Of course, for the previous generation of traders, the rise of the PC and internet and exchange APIs meant that much of this "mechanistic" work could be automated. Most of the technical and methodical signals can be algorithmically determined and acted upon. The trader is merely the strategist and commander who decides when which algorithm (trading method) should be applied.

Whether we've achieved "AI" is debatable. The trader automates his boring and mechanistic method - that's closer to the truth. Also, does the term "high volume" imply "high frequency"? This is only possible within a few kilometers radius of the exchange being traders because true HFT operates in the nanosecond timeframe. In saying all that and with regards to the question "whether these algorithms are designed to make the market function better or benefit only a select few (namely the developers)" - One belief is that markets are driven by a subconscious collective consciousness that sometimes wants to rally; sometimes wants to crash and burn, and 60% of the time wastes time deciding what to do. So algorithmic trade merely reflects the predominant mood of the moment - the fact is that it is humans who are telling machines whether to be aggressive (optimistic positive mood) or cautious (conservative negative mood) in the market.

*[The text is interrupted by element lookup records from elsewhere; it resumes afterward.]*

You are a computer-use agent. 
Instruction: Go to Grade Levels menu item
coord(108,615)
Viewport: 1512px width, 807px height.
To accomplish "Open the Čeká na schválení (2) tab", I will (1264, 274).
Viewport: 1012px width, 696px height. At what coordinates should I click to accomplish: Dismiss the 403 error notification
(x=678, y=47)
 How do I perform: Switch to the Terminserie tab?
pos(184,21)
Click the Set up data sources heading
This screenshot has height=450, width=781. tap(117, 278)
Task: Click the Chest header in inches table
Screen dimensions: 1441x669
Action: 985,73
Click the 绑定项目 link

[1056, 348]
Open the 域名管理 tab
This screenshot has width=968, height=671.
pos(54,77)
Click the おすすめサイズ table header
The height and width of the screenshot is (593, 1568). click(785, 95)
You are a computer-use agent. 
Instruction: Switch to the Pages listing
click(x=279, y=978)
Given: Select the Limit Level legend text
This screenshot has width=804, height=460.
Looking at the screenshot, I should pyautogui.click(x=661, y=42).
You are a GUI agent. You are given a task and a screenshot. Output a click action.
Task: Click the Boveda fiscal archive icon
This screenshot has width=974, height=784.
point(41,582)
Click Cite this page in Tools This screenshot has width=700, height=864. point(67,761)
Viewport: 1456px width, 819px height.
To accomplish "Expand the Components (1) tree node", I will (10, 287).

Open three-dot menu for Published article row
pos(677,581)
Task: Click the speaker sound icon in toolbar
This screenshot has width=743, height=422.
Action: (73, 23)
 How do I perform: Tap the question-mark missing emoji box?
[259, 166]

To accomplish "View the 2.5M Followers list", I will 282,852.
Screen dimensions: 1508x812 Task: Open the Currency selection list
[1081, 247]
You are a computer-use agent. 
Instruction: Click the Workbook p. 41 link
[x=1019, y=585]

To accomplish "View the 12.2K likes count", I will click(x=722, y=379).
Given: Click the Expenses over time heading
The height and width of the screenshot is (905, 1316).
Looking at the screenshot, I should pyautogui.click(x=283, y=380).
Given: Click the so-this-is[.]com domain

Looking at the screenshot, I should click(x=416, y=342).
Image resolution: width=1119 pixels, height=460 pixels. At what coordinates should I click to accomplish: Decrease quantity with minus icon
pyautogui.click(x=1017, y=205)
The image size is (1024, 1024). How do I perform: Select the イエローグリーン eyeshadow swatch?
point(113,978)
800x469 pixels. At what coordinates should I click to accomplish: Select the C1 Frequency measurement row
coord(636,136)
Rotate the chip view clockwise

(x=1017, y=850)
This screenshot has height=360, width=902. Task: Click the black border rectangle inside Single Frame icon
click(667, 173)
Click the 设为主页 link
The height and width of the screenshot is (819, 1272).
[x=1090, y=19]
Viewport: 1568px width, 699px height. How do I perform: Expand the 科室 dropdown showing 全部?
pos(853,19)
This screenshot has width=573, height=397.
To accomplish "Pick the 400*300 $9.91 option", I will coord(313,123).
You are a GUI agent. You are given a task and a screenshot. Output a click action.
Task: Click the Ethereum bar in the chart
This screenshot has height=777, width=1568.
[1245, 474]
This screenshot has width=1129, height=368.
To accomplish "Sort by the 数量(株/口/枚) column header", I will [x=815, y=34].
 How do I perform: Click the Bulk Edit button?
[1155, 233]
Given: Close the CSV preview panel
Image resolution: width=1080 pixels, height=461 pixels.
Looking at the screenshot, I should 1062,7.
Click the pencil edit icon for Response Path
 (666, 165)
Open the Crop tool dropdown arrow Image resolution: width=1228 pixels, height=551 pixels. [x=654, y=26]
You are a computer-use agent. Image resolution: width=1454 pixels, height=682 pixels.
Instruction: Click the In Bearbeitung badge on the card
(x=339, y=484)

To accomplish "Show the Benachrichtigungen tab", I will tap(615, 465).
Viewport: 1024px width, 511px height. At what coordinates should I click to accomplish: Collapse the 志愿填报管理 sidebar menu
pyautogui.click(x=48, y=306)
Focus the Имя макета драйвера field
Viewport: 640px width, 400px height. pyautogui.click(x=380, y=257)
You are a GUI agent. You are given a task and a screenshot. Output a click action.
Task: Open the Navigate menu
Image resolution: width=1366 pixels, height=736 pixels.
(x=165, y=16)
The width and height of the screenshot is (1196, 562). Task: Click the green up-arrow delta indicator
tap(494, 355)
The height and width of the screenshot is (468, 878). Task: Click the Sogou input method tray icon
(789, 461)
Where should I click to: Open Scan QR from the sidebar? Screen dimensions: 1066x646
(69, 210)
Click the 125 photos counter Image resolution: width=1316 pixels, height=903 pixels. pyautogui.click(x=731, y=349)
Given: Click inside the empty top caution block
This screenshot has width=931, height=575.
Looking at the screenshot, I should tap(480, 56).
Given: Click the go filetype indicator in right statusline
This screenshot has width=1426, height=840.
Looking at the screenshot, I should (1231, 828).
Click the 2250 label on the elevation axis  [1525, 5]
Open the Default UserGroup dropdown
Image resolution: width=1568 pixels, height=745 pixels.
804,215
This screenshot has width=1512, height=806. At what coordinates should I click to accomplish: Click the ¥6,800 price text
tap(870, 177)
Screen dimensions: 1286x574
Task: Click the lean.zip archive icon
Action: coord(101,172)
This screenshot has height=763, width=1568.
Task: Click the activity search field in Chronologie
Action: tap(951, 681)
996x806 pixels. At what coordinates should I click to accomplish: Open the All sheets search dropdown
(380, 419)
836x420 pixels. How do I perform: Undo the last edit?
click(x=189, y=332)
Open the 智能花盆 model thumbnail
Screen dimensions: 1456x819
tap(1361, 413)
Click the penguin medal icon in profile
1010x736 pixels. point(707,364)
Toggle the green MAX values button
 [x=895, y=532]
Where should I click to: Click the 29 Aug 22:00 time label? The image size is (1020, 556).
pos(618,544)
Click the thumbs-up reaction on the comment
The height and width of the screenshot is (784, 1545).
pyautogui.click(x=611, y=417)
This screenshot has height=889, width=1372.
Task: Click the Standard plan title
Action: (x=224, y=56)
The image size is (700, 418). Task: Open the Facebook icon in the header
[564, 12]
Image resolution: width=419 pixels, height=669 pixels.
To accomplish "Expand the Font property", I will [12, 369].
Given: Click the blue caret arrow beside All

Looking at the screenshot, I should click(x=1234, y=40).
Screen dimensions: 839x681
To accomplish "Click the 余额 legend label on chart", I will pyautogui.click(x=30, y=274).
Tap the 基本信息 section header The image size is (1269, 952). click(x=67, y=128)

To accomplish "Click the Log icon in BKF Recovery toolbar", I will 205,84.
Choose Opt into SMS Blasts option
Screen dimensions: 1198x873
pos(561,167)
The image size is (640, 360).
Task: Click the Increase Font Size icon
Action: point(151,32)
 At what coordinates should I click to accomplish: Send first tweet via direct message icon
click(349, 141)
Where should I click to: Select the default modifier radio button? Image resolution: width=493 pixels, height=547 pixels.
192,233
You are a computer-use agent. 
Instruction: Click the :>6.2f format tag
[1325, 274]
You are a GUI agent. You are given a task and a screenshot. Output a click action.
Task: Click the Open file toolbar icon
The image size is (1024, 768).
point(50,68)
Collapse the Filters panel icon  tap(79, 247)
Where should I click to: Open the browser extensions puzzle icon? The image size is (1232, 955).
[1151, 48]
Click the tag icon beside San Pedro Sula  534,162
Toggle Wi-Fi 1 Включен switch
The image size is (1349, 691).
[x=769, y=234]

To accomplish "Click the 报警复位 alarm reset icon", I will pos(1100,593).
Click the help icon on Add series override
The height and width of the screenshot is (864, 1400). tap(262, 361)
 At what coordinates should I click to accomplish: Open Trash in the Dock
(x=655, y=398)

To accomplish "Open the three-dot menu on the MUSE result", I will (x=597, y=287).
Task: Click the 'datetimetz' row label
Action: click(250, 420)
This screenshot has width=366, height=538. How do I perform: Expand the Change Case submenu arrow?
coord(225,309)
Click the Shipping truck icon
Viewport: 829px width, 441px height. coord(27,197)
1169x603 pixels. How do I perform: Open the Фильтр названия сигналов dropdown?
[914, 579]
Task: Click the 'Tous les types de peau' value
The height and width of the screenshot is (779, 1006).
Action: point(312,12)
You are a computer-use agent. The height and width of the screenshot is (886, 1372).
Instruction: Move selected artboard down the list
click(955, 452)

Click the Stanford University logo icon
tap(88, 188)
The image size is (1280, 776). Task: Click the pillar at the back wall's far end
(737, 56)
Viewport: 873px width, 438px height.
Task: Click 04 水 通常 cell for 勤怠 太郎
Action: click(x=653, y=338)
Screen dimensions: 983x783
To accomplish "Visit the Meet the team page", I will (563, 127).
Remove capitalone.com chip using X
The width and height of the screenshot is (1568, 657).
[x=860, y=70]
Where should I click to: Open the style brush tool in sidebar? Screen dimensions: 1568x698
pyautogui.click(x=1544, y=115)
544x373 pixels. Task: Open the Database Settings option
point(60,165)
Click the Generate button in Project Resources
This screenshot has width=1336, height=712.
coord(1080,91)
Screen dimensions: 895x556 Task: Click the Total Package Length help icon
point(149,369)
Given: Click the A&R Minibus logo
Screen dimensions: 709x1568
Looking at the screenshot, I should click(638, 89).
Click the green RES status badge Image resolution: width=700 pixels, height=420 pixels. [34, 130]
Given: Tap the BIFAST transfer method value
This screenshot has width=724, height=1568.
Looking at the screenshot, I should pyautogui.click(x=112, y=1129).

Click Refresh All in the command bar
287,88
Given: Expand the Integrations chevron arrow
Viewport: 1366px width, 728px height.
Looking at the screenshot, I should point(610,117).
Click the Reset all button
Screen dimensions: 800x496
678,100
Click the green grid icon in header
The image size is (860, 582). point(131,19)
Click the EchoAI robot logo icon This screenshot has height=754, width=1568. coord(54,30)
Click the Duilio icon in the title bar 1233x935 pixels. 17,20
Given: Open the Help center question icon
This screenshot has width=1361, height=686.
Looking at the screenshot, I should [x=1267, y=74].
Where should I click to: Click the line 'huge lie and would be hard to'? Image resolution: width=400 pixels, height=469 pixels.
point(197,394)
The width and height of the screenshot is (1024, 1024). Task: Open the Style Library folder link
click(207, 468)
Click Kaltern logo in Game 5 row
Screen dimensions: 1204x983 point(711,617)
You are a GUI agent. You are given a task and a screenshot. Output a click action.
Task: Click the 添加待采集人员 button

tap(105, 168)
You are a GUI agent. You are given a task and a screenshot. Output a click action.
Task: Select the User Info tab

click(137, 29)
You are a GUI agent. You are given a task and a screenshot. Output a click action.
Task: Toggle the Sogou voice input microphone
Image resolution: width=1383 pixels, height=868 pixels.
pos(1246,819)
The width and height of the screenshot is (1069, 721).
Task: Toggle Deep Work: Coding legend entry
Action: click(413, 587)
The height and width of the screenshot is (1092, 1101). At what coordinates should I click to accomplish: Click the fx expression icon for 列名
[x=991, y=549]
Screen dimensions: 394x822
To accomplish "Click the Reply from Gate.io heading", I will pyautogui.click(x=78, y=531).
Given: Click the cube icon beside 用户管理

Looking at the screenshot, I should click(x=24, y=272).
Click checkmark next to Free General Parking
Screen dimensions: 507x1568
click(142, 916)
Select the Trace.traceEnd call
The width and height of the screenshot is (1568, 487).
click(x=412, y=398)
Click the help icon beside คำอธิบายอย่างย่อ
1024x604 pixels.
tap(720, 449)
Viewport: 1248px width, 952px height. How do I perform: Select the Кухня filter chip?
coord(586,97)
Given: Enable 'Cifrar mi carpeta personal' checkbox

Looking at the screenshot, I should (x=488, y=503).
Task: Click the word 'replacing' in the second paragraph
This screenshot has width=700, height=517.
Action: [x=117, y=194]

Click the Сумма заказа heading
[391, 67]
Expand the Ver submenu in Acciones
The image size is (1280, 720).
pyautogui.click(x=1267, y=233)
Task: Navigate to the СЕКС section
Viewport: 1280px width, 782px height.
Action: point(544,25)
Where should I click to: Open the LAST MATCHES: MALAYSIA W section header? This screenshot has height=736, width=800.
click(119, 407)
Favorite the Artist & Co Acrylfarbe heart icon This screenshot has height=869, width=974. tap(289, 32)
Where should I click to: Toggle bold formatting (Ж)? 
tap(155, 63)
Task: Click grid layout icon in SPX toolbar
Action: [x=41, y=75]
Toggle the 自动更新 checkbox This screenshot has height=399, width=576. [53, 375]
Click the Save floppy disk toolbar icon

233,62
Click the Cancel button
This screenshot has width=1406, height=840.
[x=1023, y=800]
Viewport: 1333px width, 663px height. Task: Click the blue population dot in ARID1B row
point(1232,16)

Algorithmic trading can handle high-volume trade and offsetting human biases that may negatively impact traders and financial markets as a whole. It may seem that there are human biases that "negatively impact" traders and markets but in another way of looking this is simply natural behavior: there is always a bigger fish in the deep. What the retail investors (small fish) are enjoying together now soon becomes a feeding frenzy for larger predator fish. And sometimes the small fish (or medium-sized tuna) are unaware that they are being "herded" by bubble curtains and rumors emanating from the deep. Other times, even the apex predators fall into a trap of their own making. Markets and human psychology are highly complex. They are both tragic and comedic at the same time.

The trader’s job is to take advantage of the moments of the highest probability of a profitable outcome. But that does not circumvent human folly when either the retail collective or one single whale does something that is doomed to fail.

In General, bots can help this process by analyzing more setups, taking more decisions, and managing more positions comparing to humans. But this does not mean that the taken decisions have a higher EV than the ones taken by a human with the same conditions and data.

Ethically it remains to be discussed whether there could be reasons for concern: brokers, markets, exchanges all provide public APIs, thus enables everybody to develop automatic tools and platforms, the ones who do it spend and risk money and time for that purpose, then they have an advantage. Today this advantage is just in terms of quantity and not of the quality of decisions against humans. AI is not yet good enough to beat humans in trading, because trading is far more complicated than other fields where this happened (see chess, backgammon, AlphaGo, Texas Holdem). Whenever AI will beat humans in trading, trading existence itself could be at risk and the first AI agent be able to do such a thing will be the undefeated king of all markets and this will break the meaning of the markets itself.

Thus, algorithmic trading is useful for performing mundane tasks. But these mundane tasks require a lot of computing power and high availability - hence the need for a platform like MachinaTrader. As for a silver bullet in the market, it probably does not exists yet, although most people out there do believe this - and this is why they will come.